Sydney Film Festival Reveals First Films for 2013

The 60th Sydney Film Festival today announced a selection of films in advance of the full program launch on Wednesday, 8 May.

“We’re excited to give you a sneak peek of 27 of the 160 films in this year’s program, revealing a real cross-section of the range and quality of features and documentaries you can expect from our 60th Sydney Film Festival,” said SFF Festival Director Nashen Moodley. “These are some of the best productions from all over the world that we have in store for you; the films Australia will be hearing about, talking about and arguing about over the next year. You’ll see them here first. Between them, they capture the mood of the times that make us who and what we are today.”

The Sydney Festival returns to its popular Hub venue at the Lower Town Hall, the State Theatre, Event Cinema George Street, Dendy Opera Quays, Art Gallery of NSW and it is pleased to stretch its precinct to sessions at the much loved Hayden Orpheum Picture Palace in Cremorne.

This first announcement comprises 27 titles including 24 Australian premieres, 16 features and 11 documentaries, produced from 16 countries, as well as the World Premiere of Australian performance artist William Yang’s documentary William Yang: My Generation, screening in partnership with ABC TV Arts and Vivid Ideas.

Today’s announcement also includes the Australian premiere of the highly anticipated neo-Gothic thriller Stoker, directed by Park Chan-Wook and starring three Australian actresses: Mia Wasikowska, Nicole Kidman and Jacki Weaver.

Award winning films include The Act of Killing, the winner of the Audience Award at the 2013 Berlinale; Prince Avalanche, winner of a Silver Bear for best direction at the 2013 Berlinale; Blancanieves, the winner of Best Film at Spain’s prestigious 2013 Goya Awards; Stories We Tell, one of ‘Canada’s Top Ten’ films at the 2012 Toronto International Film Festival.
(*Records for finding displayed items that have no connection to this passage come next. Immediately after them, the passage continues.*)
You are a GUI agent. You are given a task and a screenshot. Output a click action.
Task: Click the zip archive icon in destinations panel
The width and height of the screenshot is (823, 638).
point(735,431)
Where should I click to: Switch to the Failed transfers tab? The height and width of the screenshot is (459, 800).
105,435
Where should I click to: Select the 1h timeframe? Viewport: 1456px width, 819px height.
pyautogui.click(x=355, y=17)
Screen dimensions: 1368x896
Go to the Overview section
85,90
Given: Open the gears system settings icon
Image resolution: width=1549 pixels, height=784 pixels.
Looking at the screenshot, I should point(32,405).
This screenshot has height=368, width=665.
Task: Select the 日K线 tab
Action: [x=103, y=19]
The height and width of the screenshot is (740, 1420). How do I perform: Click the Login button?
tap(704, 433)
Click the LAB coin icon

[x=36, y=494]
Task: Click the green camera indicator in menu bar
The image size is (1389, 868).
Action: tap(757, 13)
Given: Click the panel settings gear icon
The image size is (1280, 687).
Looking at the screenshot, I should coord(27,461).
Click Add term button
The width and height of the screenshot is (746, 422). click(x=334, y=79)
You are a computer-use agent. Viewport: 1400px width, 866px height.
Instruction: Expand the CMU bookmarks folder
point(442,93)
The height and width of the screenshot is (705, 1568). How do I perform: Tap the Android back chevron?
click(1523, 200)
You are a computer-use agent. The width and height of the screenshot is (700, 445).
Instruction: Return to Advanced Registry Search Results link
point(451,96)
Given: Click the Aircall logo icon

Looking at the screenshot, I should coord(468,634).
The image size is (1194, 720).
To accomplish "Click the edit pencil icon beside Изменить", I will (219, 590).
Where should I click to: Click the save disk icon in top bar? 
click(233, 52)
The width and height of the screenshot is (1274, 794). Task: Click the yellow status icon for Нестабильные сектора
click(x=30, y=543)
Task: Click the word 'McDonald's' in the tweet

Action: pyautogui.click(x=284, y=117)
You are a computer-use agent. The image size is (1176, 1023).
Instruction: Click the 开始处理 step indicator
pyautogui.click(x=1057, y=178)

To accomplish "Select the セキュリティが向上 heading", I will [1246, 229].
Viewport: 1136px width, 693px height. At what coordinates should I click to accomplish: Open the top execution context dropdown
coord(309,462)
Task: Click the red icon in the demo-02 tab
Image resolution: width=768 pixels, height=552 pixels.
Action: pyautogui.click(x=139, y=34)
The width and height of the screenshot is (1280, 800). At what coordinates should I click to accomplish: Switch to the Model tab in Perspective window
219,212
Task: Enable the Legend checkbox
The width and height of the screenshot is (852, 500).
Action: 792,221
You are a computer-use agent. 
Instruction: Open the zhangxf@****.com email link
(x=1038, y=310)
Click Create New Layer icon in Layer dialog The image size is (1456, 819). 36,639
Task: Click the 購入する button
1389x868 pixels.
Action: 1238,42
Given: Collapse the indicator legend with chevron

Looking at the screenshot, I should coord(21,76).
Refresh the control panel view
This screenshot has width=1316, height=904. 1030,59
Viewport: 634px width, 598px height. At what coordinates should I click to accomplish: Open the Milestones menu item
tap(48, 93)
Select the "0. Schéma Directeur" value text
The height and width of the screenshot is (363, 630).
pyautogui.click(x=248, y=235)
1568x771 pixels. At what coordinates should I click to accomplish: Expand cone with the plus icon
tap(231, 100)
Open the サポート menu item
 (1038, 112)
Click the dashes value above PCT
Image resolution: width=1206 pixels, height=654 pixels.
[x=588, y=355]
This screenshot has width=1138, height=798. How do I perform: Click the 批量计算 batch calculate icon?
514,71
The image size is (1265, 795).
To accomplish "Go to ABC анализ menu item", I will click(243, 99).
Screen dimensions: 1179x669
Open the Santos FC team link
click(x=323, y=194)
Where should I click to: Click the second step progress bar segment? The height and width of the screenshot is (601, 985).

Other early highlights include:
  • The digital restoration of the groundbreaking 1981 film Wrong Side of the Road, based on the real lives of seminal Australian bands Us Mob and No Fixed Address, presented in partnership with the National Film and Sound Archive of Australia.
  • Wadjda, the first-ever feature film shot completely in Saudi Arabia - a country in which cinemas are not permitted - by Saudi Arabia’s first women filmmaker, Haifaa Al Mansour  (University of Sydney graduate). Wadjda won the Best Arab Feature Film prize at the 2013 Dubai International Film Festival.
  • Miss Nikki and the Tiger Girls, the entertaining true story of Burma’s first girl band by Australian director Juliet Lamont (winner of SFF’s FOXTEL Australian Documentary Prize in 2010 with The Snowman).
  • The Australian Premiere of Red Obsession – selected for both the Berlinale and Tribeca Film Festival, and narrated by Russell Crowe – a compelling documentary about high-end Bordeaux wine, screening with a three-course ‘Bordeaux-inspired’ dinner by top Australian celebrity chef Luke Mangan at the glass brasserie, Hilton Sydney. 
  • The retrospective screening of Alfred Hitchcock’s Rear Window, which was released in 1954, the same year Sydney Film Festival began.
  • Tying in with the 60thanniversary screening of Rear Window, the Sydney Film Festival Hub will present the Australian premiere of the video installation Rear Window Loop by award-winning European artist Jeff Desom.  Programmed under the theme ‘cinema reconstructed’, the Hub will return in 2013 with a great series of innovative and entertaining performances, projections and expert talks in the popular pop-up bar at Lower Town Hall.